When everything shut down a few months later, it was difficult to quickly change what we had done into something that would work remotely. As a group, we interns created a short video to encourage students from afar, but we knew it wasn’t nearly enough. The following term, as students returned to campus for Fall 2020, but with masks and social distancing (and the fact that we wanted to discourage too much common use tools), we built a research guide to point students to puppy cams and yoga sequences. But without much marketing, it was little used, and we continued to discuss how to reach out to our students.

We are now facing our third finals week under some form of limitations, but I feel we have upped our game to try to encourage students and help them de-stress, knowing that they did not have spring break this year and even lost days off around Easter to make up for the crazy storm we had in February. A lot of this is the result of a partnership with the Meadows Museum that is here on campus. They proposed several craft kits that we could put out for students to pick up at Fondren, and coloring nights at the museum where students can color in the midst of works of art.

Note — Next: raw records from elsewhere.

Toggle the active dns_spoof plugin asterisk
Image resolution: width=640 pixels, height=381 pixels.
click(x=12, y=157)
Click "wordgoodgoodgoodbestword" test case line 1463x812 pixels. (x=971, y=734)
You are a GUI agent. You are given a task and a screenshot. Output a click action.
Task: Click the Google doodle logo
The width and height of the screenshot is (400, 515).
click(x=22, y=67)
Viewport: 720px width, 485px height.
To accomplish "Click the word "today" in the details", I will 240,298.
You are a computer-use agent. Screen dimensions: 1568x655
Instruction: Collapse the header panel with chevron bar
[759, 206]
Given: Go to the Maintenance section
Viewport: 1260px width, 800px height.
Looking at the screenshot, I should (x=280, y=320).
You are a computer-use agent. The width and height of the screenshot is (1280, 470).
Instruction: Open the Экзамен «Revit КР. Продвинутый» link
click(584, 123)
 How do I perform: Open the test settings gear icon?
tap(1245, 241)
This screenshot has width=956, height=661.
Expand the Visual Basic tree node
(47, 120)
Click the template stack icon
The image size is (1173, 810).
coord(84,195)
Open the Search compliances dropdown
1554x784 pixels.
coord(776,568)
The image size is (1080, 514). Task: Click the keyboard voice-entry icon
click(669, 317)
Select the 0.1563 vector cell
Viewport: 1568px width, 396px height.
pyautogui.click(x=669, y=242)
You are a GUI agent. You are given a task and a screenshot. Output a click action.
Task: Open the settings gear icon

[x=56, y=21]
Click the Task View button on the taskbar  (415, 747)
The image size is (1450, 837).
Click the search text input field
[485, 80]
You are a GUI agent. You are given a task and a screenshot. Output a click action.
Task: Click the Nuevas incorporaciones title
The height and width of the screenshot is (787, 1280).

We strove to meet their challenge and have worked hard to advertise the partnership and ways for students to take a brain break and stay mentally healthy. We have put up our brain breaks tables again, with coloring sheets and individually wrapped colored pencils (and a bin encouraging students to return pencils for sanitization). A sign above the table promotes the updated research guide, with a QR code that students can scan to open the page. Another table features the craft kits, in individual paper bags that include most of the supplies and a copy of the instructions, with signs encouraging students to take one.

[Image description: A graphic with a piece of art depicting a stressed-out scholar surrounded by books on the right, and text on the left that reads, “Feel like this? DIY & De-stress with Tools from SMU Libraries and the Meadows Museum. Visit our Brain Breaks Tables by study room 101 in the Prothro Learning Commons at Fondren Library: Coloring pages, craft kits, and more!” followed by the logo for SMU Libraries.]

But the difference this semester is that we’re working directly with marketing to promote all of this. I’ve confirmed with our marketing contact that students will learn about these opportunities through emails and social media. And he asked me to create a slide (see above) for the TV screens posted throughout the library that advertise various events in the library and throughout campus. So the students that come to the library in person should see the tables, and the slide promoting them, and the students that cannot come to campus will, at the least, receive notice of the research guide with ideas for how to stay well. It may not be quite as soothing as petting a dog during a study break, but I hope this helps a few more students manage their health as another term comes to a close.

Photograph taken by and graphic created by Joanna Russell Bliss.